The public libraries are more trustworthy than third-party libs when it comes to security.
See https://docs.python.org/3/library/secrets.html

This is a partial backport of electrum#5947
https://github.com/spesmilo/electrum/pull/5947/commits/004acb906d33ea3a13c87b7b05c67a33e1d3e3d9: ecc: abstract away some usage of python-ecdsa: randrange

and
https://github.com/spesmilo/electrum/commit/120da2783b032be0a58d01c1ef40a23dcff88f2b: util.randrange: use stdlib 'secrets' module instead of 'python-ecdsa'
https://github.com/spesmilo/electrum/commit/2c2e3f8ca40b97c9959b5e424cbf69cde53384cf: util.randrange: expand docstring

Depends on D16664

Delete the rpcuser and rpcpassword lines from the config file (~/.electrum-abc/config), run Electrum ABC, check that the two lines are generated again in the config file.

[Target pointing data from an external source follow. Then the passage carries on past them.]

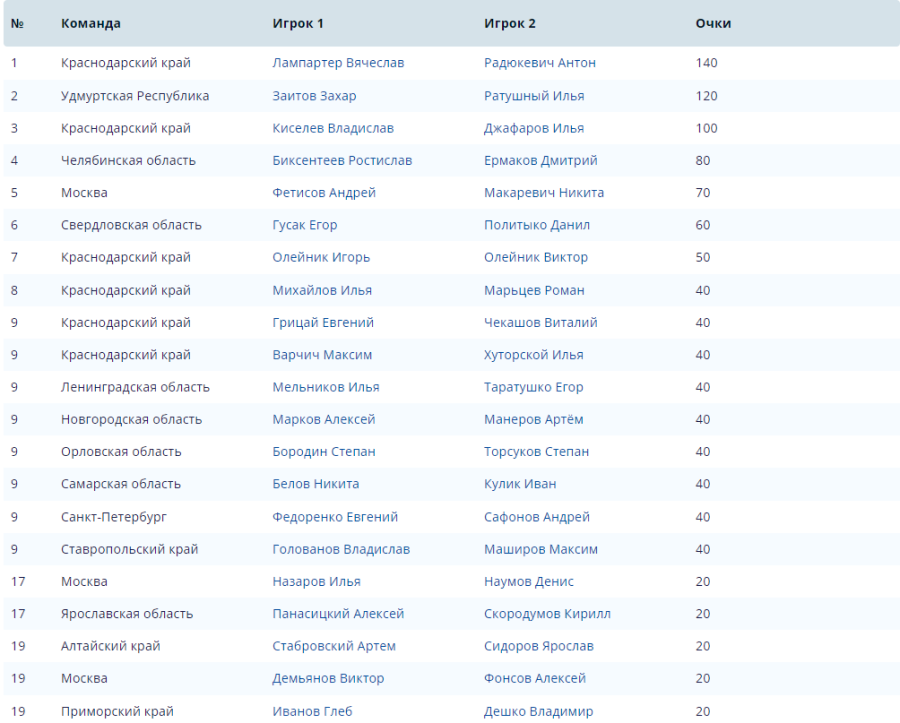This screenshot has width=900, height=723.
Task: Click Федоренко Евгений link
Action: click(x=335, y=517)
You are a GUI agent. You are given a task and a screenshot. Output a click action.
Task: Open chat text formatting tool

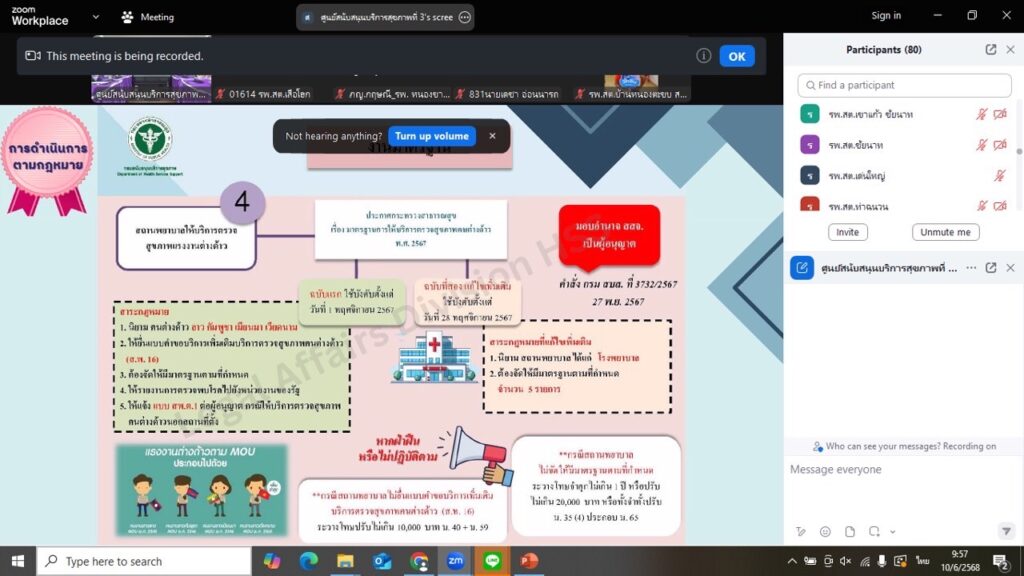(801, 532)
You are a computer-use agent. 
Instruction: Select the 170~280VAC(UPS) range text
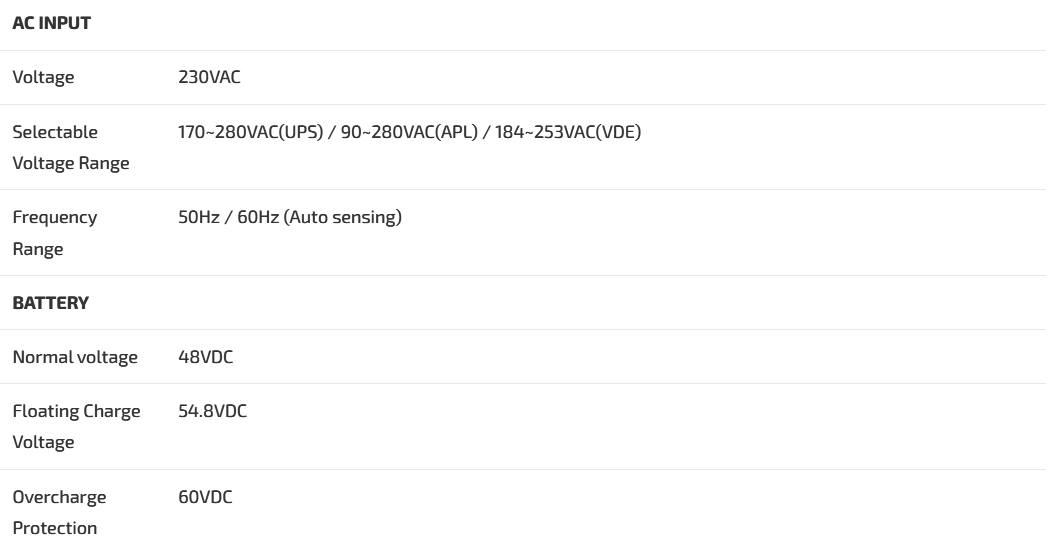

The code touched in mnemo.py is dead code is kept for historical reason. We still support restoring legacy electrum seed phrases even though we now only generate BIP39 seed phrases for new wallets. So we might as well keep the function for generating such legacy seeds for testing purposes. But there is no way to test it through the application. The change is pretty trivial, so it should be fine.